ACTIONS TO TAKE:
a) In the bear market text, why does the investor feel good once stocks keep falling after the sale? Answer in one to three sentences.
b) From the bear market text, copy everything from "The Psychology of Bear" down to "something like this.".
c) Proceed with the text on the psychology of bear markets, picking up after its final sentence.
[SOURCE TEXT Boundary: Start]
The Psychology of Bear Markets

The desire to feel safe when danger is lurking is a primal instinct. We feel it in the streets, we feel it in nature, and we sure as hell feel it in the stock market.

Everyone has a breaking point, and it’s only in times of distress that we learn where that point is. The psychology of a bear market goes something like this.

Everybody’s tolerance for pain is different, but for the purposes of this mental exercise let’s assume your breaking point is a 40% decline. Let’s also assume that you don’t sell at the exact bottom, and the market goes lower after you move to cash.

If you sell 40% below the highs, when stocks are 45% off the highs, that would be 8% lower than where you sold. When stocks are 50% off the highs, that’s 17% lower, and at 55% of the highs, they will be 25% below the levels that you ran from.

As bad as you felt before you sold, that’s how good you’ll feel now. You had the foresight to get out before it got worse. You protected yourself and your family from danger.

This makes sense from an evolutionary perspective, but in the market, bad things happen when system 1 overrides system 2.

So you’re in cash, now what?

Do you wait for stocks to go lower before you buy? How much lower? And forget about passively waiting, do you actively root for stocks to go lower? Selling might give you short-term relief, but what type of person wants to root for stocks to go lower? Believe me, that’s not a place you want to be.

If stocks bounce, do you get frustrated? If they keep going higher do you get mad? If they get back to the place where you sold do you get back in? If markets blow past the point you sold do you get angry? Do you think markets are rigged? Do you ever get back in?
[SOURCE TEXT Boundary: End]
[RECORDS PROVIDED Boundary: Start]
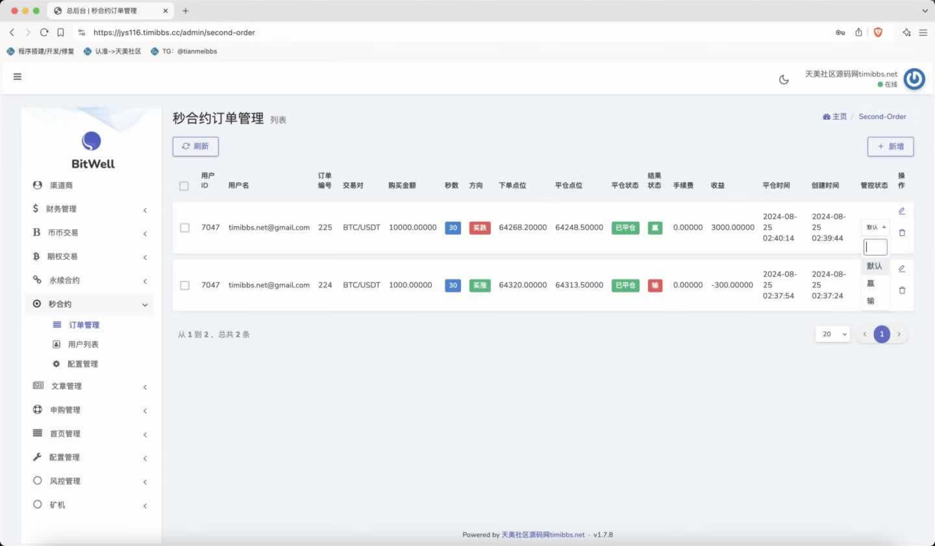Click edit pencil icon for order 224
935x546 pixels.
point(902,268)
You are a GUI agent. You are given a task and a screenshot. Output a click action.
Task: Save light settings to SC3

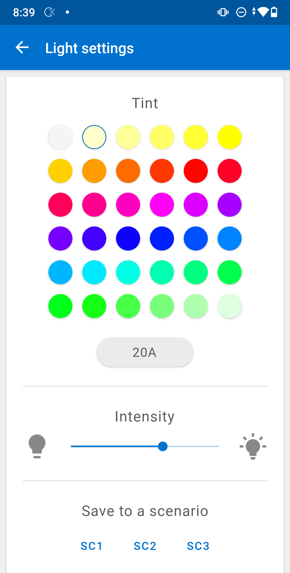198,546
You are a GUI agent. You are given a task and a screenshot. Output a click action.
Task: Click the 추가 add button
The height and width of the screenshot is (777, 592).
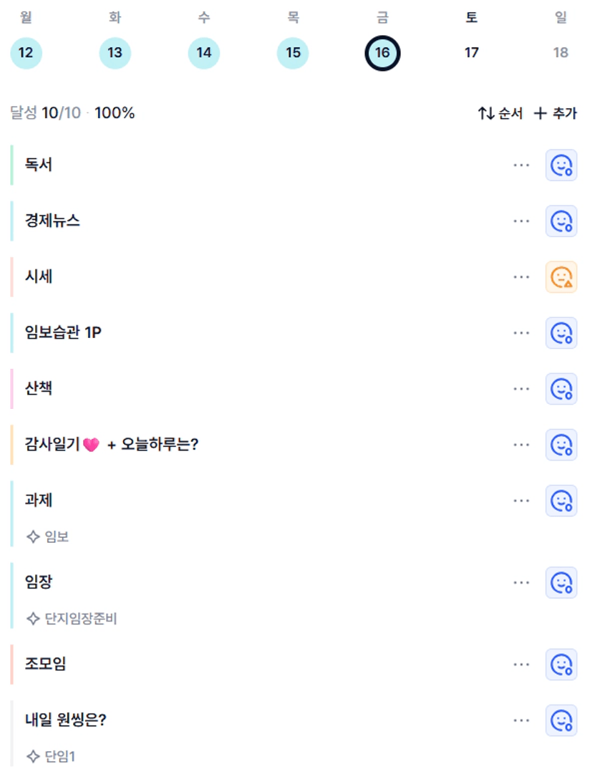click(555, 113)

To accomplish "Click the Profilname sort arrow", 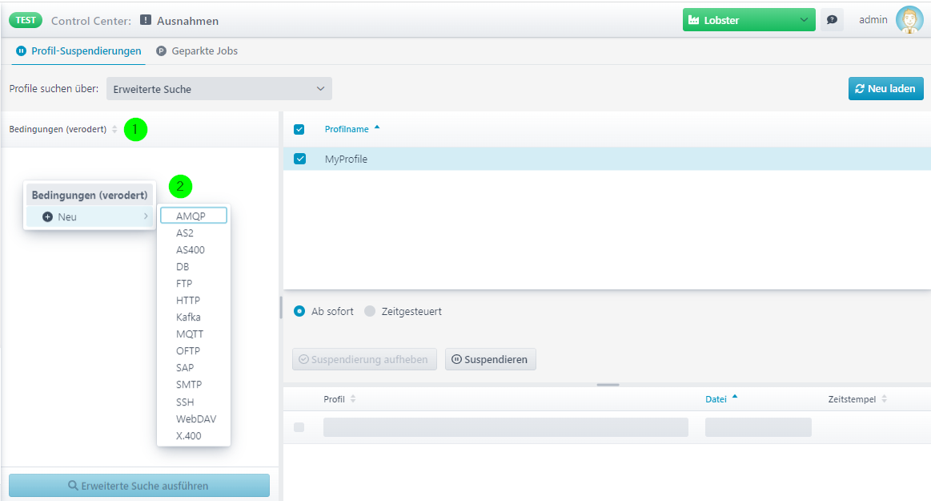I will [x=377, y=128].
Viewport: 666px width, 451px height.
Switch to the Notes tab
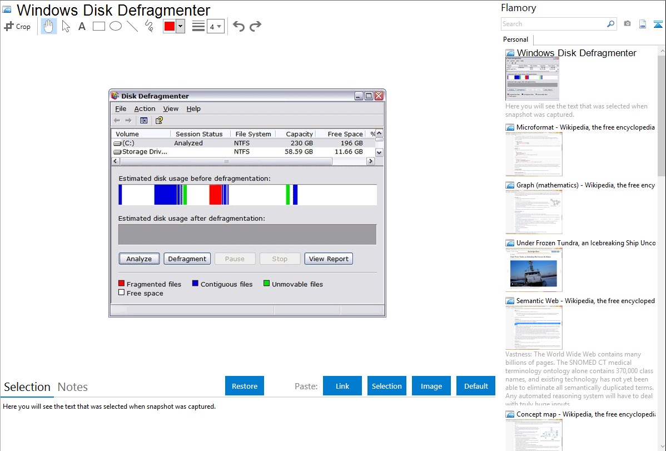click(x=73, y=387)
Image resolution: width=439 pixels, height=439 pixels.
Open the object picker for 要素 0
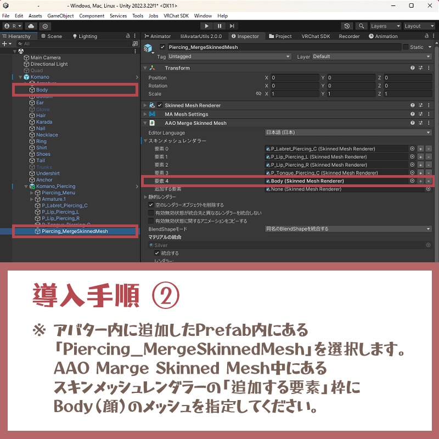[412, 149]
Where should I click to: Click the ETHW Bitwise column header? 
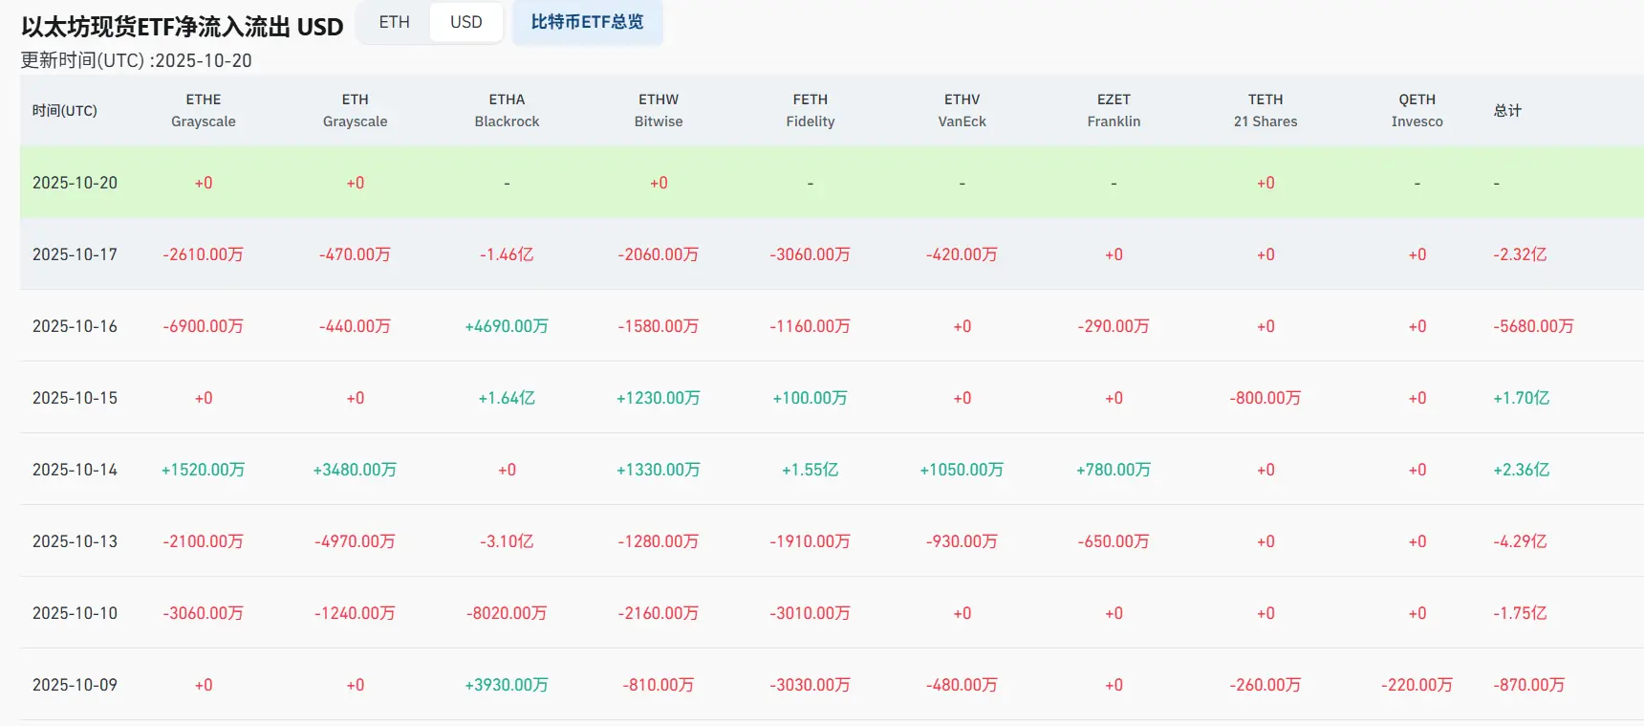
[RECORDS PROVIDED Boundary: End]
[RECORDS PROVIDED Boundary: Start]
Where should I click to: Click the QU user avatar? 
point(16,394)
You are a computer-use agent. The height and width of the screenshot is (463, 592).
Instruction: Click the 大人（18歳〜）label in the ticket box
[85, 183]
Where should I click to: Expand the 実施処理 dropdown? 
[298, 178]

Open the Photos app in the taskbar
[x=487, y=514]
[RECORDS PROVIDED Boundary: End]
[RECORDS PROVIDED Boundary: Start]
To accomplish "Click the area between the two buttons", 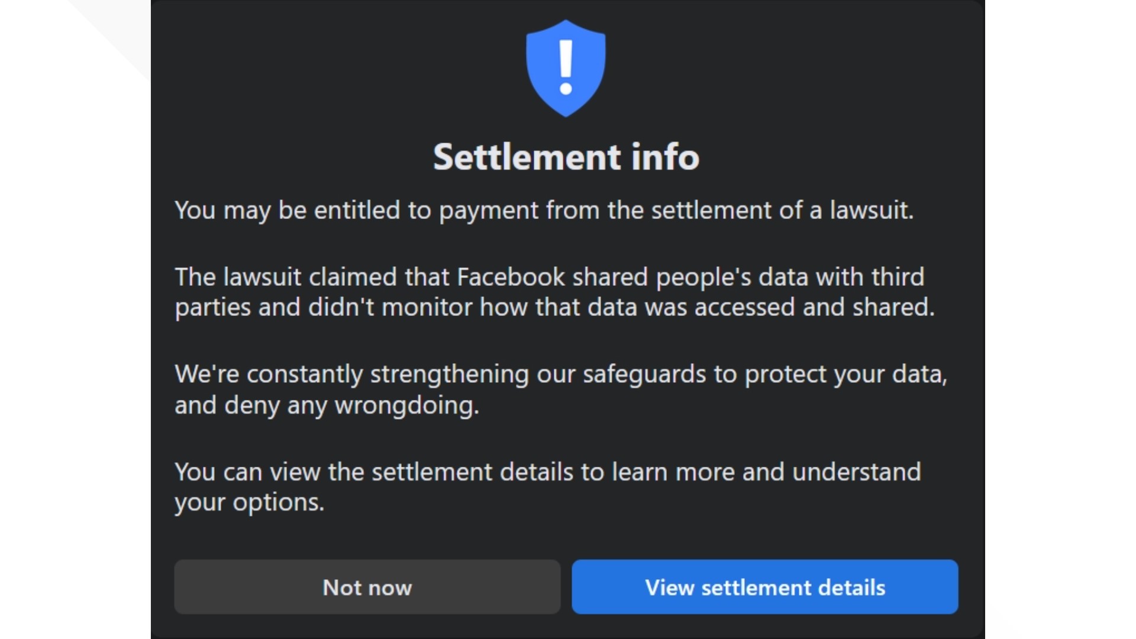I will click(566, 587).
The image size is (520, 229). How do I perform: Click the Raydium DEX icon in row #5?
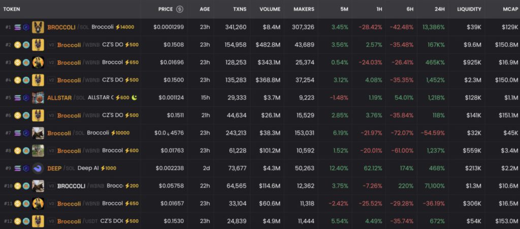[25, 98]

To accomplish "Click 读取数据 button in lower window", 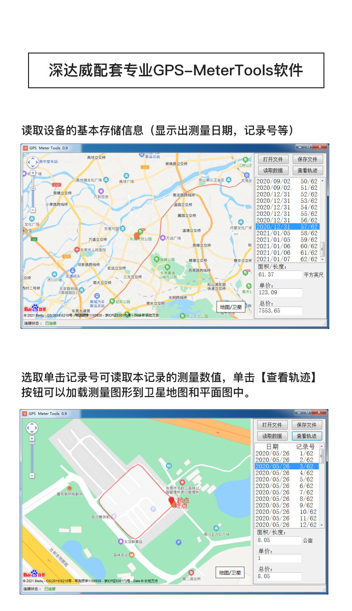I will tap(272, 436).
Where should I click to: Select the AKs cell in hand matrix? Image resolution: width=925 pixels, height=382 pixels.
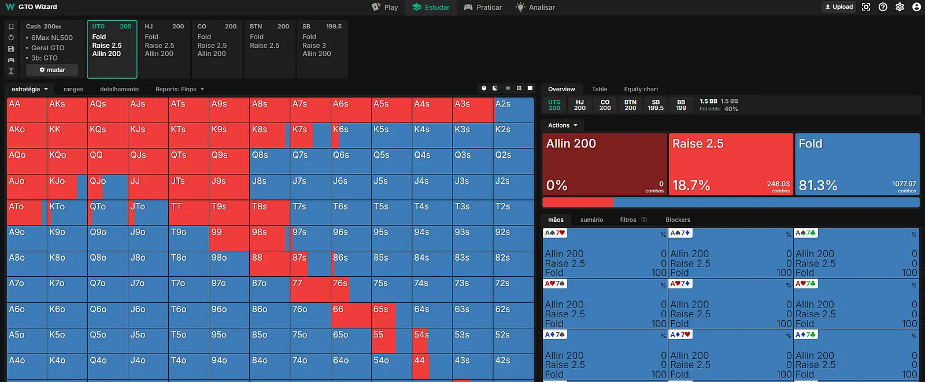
[RECORDS PROVIDED Boundary: End]
RESPONSES BY TASK:
a) The investor feels as good as they felt bad before selling, because they saw trouble coming and got out before things got worse. They feel they protected themselves and their family from danger.

b)
The Psychology of Bear Markets

The desire to feel safe when danger is lurking is a primal instinct. We feel it in the streets, we feel it in nature, and we sure as hell feel it in the stock market.

Everyone has a breaking point, and it’s only in times of distress that we learn where that point is. The psychology of a bear market goes something like this.

c)
If you sold yesterday with the market down 10%, what do you today if it closes up 4%?

This is why you should never think in terms of “in or out.” If you have to downshift on how much volatility you can stomach from the stock market, fine, do it. But like Obi-Wan said, only a Sith deals in absolutes.

I want to share with you how I’ve approaching the recent selloff. I’m continuing to make contributions every two weeks to my 401(k), which is 100% invested in stocks. I haven’t looked at my balance, why would I? I know it’s disgusting, I don’t need to see it. I also cannot, I repeat cannot, touch this money for 25 years. I am under no illusions that this is the bottom, but long-term returns get more attractive as short-term pain gets more acute.

In my taxable account I’ve recently made two additional deposits on top of my automated monthly scheduled contribution. This portfolio is also all stocks, and again, I haven’t looked at the balance. I do have plans in place to make additional deposits if stocks continue to go lower.

This week will shape an entire generation’s view on risk. Young people will remember the coronavirus and they’ll remember what it did to the stock market.

The silver lining of this painful experience is that investors will have a better respect for risk. All the highs they’ve experienced over the last few years are offset by the lows of the last few weeks. It doesn’t feel good now, but we’ll get past this, we always do.